Specifics: I retrieve some database records and want to process all of them in a maximum of 5 threads. But I want these threads to report any potential errors and then close the individual threads (or log them). So I want to push all the records onto a queue and have the threads fetch from the queue.
So far I have this.
class DatabaseRecordImporterThread(threading.Thread):
def __init__(self, record_queue):
super(DatabaseRecordImporterThread, self).__init__()
self.record_queue = record_queue
def run(self):
try:
record = self.record_queue.get()
force_key_error(record)
except Exception as e:
print("Thread failed: ", e) # I want this to print to the main thread stdout
logger.log(e) # I want this to log to a shared log file (with appending)
MAX_THREAD_COUNT = 5
jobs = queue.Queue()
workers = []
database_records_retrieved = database.get_records(query) # unimportant
# this is where i put all records on a queue
for record in database_records_retrieved:
jobs.put(record)
for _ in range(MAX_THREAD_COUNT):
worker = DatabaseRecordImporterThread(jobs)
worker.start()
workers.append(worker)
print('*** Main thread waiting')
jobs.join()
print('*** Done')
So the idea is that every thread gets the jobs queue and they are retrieving records from it and printing. Since the amount to process isn't predesignated (defined to do k records at a time or something), each thread will attempt to just process whatever is on the queue. However the output looks like this, when I force an error.
Thread failed: 'KeyError'
Thread failed: 'KeyError'
Thread failed: 'KeyError'
Thread failed: 'KeyError'
Thread failed: 'KeyError'
*** Main thread waiting
when no errors are reported the threads only read one record each:
(record)
(record)
(record)
(record)
(record)
*** Main thread waiting
In the normal Threading setup, I understand that you can setup a queue by doing something like this
Thread(target=function, args=(parameters, queue)
But when you use a class that inherits the Thread object, how do you set this up properly? I can't seem to figure it out. One of my assumptions is that the queue object is not shallow, so every new object created actually refers to the same queue in memory - is this true?
The threads are hanging, obviously, because they are not(?) daemon threads. Not only that, but it seems as though the threads only read one record each and then do the same thing. Some thing I want to do but don't really understand how to do.

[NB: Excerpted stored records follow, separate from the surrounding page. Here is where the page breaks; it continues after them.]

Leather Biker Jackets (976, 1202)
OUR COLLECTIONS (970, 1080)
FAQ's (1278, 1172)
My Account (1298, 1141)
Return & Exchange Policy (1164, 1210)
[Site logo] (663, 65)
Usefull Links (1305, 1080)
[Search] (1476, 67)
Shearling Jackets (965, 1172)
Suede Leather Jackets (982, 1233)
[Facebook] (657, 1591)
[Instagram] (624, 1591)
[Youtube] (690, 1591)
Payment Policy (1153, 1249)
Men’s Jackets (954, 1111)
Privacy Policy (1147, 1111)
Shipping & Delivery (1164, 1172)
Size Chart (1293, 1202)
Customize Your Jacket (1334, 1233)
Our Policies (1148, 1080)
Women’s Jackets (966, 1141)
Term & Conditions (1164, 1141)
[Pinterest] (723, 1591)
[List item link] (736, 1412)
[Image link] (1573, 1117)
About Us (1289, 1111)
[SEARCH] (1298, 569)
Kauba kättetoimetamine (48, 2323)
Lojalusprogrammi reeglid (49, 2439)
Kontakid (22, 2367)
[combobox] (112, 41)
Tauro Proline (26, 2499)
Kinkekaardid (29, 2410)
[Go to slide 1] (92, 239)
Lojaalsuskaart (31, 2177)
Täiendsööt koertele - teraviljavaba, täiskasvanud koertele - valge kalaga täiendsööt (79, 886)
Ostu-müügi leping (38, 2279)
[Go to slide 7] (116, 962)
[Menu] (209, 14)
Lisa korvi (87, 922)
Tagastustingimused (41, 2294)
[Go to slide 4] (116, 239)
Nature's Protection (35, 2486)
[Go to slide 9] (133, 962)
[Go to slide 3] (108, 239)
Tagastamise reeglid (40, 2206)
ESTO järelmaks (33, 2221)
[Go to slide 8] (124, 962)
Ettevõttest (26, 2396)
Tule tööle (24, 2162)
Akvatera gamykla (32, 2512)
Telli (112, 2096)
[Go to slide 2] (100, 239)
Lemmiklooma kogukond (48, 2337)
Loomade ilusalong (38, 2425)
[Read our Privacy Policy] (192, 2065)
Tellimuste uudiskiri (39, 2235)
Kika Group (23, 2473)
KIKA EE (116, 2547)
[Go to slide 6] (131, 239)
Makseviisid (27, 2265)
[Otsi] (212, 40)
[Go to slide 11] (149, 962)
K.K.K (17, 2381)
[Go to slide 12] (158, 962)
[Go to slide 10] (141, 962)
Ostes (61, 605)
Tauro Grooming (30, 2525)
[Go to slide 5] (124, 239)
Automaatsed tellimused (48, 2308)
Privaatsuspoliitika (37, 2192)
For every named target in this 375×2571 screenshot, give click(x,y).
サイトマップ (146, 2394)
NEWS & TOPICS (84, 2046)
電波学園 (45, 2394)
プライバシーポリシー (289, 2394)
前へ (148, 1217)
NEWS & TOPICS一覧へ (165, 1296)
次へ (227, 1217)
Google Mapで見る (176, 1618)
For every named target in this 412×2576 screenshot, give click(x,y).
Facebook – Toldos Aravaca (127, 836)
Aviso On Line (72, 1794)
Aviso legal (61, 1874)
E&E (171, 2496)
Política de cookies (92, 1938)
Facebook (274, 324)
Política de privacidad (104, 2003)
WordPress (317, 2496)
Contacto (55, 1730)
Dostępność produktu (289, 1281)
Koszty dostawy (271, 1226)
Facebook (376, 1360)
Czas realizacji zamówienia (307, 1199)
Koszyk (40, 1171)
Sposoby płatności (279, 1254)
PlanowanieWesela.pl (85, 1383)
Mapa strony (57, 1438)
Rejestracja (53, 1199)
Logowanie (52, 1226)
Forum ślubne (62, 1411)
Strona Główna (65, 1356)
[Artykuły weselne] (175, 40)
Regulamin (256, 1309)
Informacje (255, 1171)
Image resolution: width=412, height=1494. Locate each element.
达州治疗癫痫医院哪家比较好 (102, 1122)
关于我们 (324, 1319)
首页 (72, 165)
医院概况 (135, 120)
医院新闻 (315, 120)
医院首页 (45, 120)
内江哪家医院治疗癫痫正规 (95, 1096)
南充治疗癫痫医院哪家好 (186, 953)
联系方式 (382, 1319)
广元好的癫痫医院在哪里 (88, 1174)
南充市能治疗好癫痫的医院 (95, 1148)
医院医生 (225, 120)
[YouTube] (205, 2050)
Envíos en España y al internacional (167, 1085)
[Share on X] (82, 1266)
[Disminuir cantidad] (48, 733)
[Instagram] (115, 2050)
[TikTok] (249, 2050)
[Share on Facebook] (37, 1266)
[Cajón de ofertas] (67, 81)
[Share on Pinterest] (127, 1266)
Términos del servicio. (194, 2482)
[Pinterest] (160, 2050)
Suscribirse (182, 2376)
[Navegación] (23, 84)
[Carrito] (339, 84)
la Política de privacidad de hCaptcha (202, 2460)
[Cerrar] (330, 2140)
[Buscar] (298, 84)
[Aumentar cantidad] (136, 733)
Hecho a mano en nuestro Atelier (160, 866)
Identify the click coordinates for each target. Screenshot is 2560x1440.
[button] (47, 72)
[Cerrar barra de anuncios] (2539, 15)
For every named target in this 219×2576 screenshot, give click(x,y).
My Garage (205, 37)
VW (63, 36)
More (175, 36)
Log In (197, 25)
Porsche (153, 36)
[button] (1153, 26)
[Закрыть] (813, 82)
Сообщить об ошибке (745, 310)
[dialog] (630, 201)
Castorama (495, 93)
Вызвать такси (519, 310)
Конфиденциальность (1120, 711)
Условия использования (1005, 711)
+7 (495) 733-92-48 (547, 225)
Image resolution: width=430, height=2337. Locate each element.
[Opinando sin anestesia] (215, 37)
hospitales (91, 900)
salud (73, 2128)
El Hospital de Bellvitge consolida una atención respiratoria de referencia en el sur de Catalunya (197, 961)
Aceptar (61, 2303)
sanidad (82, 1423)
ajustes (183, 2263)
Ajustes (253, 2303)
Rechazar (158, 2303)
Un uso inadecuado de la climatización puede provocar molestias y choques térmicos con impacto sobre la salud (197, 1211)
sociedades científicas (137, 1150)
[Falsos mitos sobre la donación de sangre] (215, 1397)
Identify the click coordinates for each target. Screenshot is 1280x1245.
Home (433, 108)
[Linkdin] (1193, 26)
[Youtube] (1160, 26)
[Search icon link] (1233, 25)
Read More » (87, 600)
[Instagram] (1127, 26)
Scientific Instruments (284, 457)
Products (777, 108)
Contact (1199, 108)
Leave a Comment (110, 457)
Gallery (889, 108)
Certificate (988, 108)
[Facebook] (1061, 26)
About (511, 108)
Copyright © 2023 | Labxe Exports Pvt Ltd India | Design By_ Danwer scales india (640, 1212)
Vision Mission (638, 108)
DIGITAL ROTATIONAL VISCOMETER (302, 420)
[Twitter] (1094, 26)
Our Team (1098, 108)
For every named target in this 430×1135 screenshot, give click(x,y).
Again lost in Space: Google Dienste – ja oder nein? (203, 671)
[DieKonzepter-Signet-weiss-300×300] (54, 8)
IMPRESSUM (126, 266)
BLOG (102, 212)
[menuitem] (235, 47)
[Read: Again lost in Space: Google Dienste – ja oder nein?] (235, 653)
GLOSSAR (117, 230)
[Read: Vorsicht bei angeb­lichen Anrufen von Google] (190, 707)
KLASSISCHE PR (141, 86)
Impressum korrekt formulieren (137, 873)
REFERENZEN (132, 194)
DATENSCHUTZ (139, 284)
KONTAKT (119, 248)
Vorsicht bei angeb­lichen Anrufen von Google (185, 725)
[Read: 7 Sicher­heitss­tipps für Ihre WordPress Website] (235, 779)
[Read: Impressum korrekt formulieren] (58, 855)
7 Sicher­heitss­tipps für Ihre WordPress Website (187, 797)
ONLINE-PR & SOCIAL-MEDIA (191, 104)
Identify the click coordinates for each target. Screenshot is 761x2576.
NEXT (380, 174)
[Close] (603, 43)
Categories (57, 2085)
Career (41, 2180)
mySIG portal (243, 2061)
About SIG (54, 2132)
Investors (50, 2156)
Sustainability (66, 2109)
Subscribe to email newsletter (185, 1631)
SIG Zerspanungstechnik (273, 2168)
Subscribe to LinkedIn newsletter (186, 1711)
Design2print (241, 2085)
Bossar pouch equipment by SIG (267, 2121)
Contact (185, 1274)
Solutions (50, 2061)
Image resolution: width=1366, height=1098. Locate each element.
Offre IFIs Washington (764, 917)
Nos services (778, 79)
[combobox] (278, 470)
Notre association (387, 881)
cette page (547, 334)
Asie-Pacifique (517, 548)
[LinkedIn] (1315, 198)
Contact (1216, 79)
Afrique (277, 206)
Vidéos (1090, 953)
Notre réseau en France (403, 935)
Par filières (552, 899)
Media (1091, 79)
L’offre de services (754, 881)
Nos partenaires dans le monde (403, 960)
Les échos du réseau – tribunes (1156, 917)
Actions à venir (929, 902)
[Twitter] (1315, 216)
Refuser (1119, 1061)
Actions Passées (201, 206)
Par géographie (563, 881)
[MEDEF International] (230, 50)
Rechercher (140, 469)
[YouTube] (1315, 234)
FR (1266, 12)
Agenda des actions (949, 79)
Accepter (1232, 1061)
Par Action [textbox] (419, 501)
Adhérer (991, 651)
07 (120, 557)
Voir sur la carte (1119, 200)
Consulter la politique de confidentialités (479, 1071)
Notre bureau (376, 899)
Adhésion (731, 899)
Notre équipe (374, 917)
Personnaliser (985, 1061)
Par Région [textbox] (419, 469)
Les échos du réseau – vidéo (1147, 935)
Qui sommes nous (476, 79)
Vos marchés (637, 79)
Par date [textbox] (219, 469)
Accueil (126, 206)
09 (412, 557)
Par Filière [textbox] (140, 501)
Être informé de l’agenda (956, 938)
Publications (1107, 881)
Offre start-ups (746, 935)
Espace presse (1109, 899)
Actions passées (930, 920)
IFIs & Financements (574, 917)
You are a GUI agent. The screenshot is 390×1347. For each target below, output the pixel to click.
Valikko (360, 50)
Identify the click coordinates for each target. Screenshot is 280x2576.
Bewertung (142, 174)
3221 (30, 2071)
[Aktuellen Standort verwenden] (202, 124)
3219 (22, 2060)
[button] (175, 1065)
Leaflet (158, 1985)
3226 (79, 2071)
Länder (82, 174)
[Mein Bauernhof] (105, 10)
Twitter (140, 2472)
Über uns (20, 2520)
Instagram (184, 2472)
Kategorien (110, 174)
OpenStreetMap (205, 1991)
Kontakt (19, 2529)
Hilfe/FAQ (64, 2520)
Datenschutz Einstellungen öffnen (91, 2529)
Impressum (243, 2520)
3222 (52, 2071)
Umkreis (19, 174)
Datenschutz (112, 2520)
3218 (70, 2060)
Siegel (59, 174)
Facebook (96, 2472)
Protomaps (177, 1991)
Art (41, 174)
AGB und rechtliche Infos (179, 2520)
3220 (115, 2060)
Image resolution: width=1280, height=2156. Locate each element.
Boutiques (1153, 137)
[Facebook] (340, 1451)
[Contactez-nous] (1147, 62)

- If all threads fail, the main thread should move on and say "*** Done."
- The threads should continue processing the queue until it is empty
In order to do (2), I probably need something in the main thread like while !queue.empty but then how would I make sure that I limit the threads to only have a maximum of 5?
while not self.queue.empty()but I'm not sure if this is the best practice. And it doesn't resolve issue (1)